If the CRM vendor gets their way, they’ll push the Data-to-Information vendor to “solve for our CRM”, rather than solve for all data. You won’t see that in the marketing of course.
The Narrow Case
The narrow case where acquiring a Data-to-Information tooling company can make sense is within the lanes of Data-to-Information. For example, Business Objects did remarkably well acquiring Acta Technology which became their Data Integration tooling. This appeared to create issues with the rest of the BI and ETL vendors, but because ultimately their competitors were producing roughly the same output at the end of the ETL process it really didn’t make that big of a difference. Where it became useful was in tracking the lineage of reports down the source tables. This mostly made for cool demos, but it worked, customers were flocking to the combination of Business Objects for Analytics and Data Integrator for integration.

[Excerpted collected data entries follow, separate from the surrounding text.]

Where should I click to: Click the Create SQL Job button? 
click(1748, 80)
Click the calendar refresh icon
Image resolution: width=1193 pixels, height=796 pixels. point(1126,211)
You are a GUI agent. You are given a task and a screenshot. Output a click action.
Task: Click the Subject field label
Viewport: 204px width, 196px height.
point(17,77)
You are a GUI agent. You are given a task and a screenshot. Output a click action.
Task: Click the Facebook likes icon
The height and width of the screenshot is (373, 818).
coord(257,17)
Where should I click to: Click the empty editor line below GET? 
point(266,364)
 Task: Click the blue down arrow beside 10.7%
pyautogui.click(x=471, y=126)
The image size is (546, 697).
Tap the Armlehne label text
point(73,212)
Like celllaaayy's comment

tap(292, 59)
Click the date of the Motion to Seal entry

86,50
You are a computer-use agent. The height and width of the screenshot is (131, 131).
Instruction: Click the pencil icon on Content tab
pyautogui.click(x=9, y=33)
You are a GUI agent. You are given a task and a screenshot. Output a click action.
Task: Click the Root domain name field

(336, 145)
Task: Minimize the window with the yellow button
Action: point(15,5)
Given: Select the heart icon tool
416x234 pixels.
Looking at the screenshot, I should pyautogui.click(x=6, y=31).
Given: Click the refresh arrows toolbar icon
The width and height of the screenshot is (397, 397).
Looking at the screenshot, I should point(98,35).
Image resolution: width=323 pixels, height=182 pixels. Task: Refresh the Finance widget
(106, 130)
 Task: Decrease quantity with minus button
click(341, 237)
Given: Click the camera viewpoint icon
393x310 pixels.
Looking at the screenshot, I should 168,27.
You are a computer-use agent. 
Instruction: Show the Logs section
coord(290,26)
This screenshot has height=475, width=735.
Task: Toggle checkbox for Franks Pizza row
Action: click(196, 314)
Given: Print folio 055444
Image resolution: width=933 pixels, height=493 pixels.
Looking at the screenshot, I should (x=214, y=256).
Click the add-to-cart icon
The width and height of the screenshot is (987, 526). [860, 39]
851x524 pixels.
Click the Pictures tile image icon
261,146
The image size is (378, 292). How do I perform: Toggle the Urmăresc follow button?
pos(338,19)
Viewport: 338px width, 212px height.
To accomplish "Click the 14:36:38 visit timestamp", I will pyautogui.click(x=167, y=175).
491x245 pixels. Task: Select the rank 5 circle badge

Something to Understand About Data Pipelines
There used to be a pretty hilarious trend amongst ETL vendors. They would use their customer retention numbers to indicate customer satisfaction. The truth is a company would have to be driven to madness to rip and replace these automated systems. The effort was so difficult to do that it simply wasn’t worth it. So on that backdrop, from a customer perspective: The narrow cases where it makes sense to acquire Data-to-Information tooling companies are where customers don’t feel their pipelines are at risk from the acquisition. Where it strengthens or at least stays neutral, this is usually a positive for customers. However, when it weakens their seemingly bulletproof backends, customers start looking for the exits.
Sensitive Timing
The marriage of a CRM and an ETL tool is coming at a sensitive time. The advent of all these cloud data platforms has upended all the connections these Data Integration frameworks have presumed would always be there. So whether the corporation liked it or not, the ETL frameworks had to be messed with. Informatica has done a good job of shoring up many of their customers to move to their cloud platform, but inevitably there are exits as well.
The effort to move off these systems is not a casual event, even for those staying in the Informatica ecosystem. There is automation to help, but still, these are real projects with big teams getting it done. Rocking the boat with an acquisition is coming at a sensitive time.
Who Would Win
One thing that was pretty hard to ignore was the massive uptick in Business Objects sales when SAP acquired them. The real winners there were the sales reps. I would suspect the same would be the case for Salesforce Reps. That initial glut smoothed out as the lines between BusinessObjects and SAP vanished.
Customers who are all-in on both platforms will surely be well-serviced with better support for data management edge cases related to Salesforce. While this might come at the expense of stronger support for other systems, the low-hanging fruit will prove too tempting.
PySpark and SQL may be the real winners, as large organizations seem to be tempted to adopt these languages as replacements for visual data workflows. The reluctance to touch the back-end code, is driving interest in ironclad ways of never having to touch it again. With all the cloud vendors supporting these standards, the temptation to move to such is very real.
The case for acquiring a Data-to-Information platform is very narrow. If Salesforce moves forward with the acquisition, at the very least this whitepaper can serve as an awareness of the forces that will be tugging post-acquisition.